Retail trade: a regular drop after a regular rise
One begins to get the impression that the strikingly precise rhythm of retail rises and falls will not be perturbed either by flows of tourists or spending the lats cash accruals or any other factors. The data for August published today are retaining the rhythm of fluctuations and, after a rise in July, we once again see a small drop: the retail turnover has contracted by 0.4% (month-on-month, seasonally adjusted data at constant prices).
The higher base for year-on-year rises has led to slowdown: compared to August of last year, trade has grown by a mere 2.1%, whereas at the beginning of the year, the rate was 2-3 times higher.
Albeit with a rhythm of fluctuation that is not so precise, similar upward- and downward-pointing changes have been observed also for Latvian consumer and trade confidence. However, in contrast to retail trade turnover (for which an overall upward trend is observed - rises are greater than drops), confidence indicators are fluctuating within a certain range that has not changed this year.

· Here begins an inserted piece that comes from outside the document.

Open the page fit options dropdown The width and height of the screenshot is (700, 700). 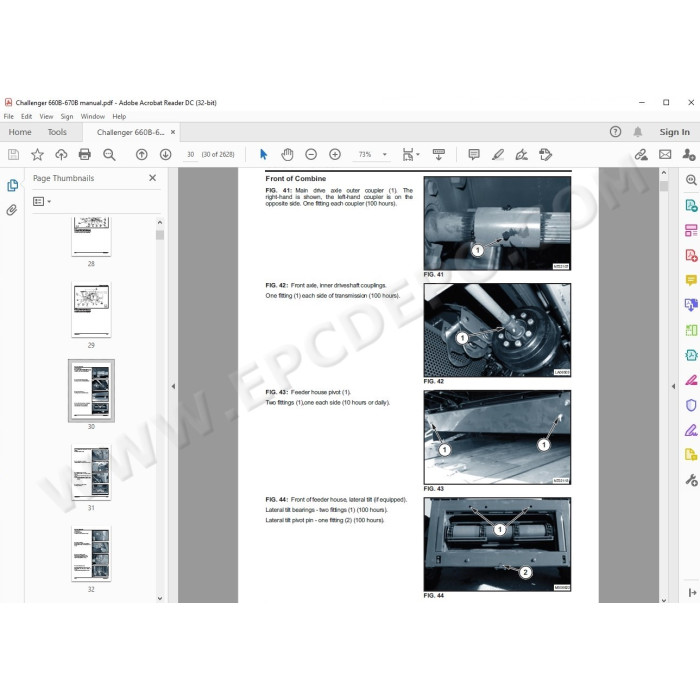pyautogui.click(x=409, y=155)
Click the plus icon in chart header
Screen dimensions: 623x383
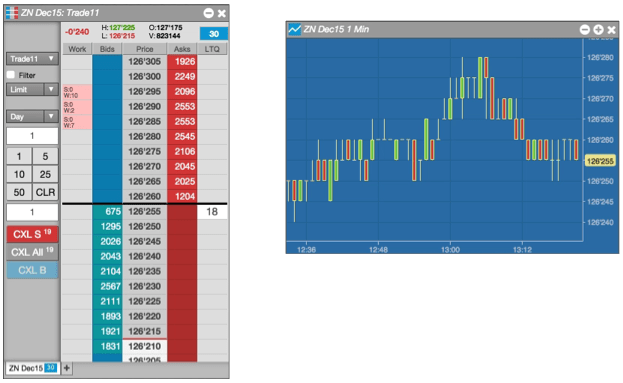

A completely different scene is observed in the rest of Europe where confidence indicators are showing a very rapid change for the better. Not so long ago, we surprised ourselves by becoming the most optimistic population and entrepreneurs in all of Europe and, along with Estonia and Lithuania, our stronghold of optimism seemed indestructible. However, following the very rapid improvement in the Economic Sentiment Indicator over the past few months in many countries, the total indicators for both the European Union and euro area, have almost caught up to the Latvian indicator.
While losing the title of champions of optimism may cause slight melancholy, the improvement in the European indicators is a much more important benefit, for it gives rise to hope for a stronger external demand. For two consecutive quarters, the main engine of Latvia's growth was private consumption, but sustainable development will have to depend on exports. If the Latvian exporters will make profit and create jobs, the purchasing power of families will improve. Thus a rise in sales volumes will be promoted by a rise in population income and not by reducing people's savings that are meagre to begin with.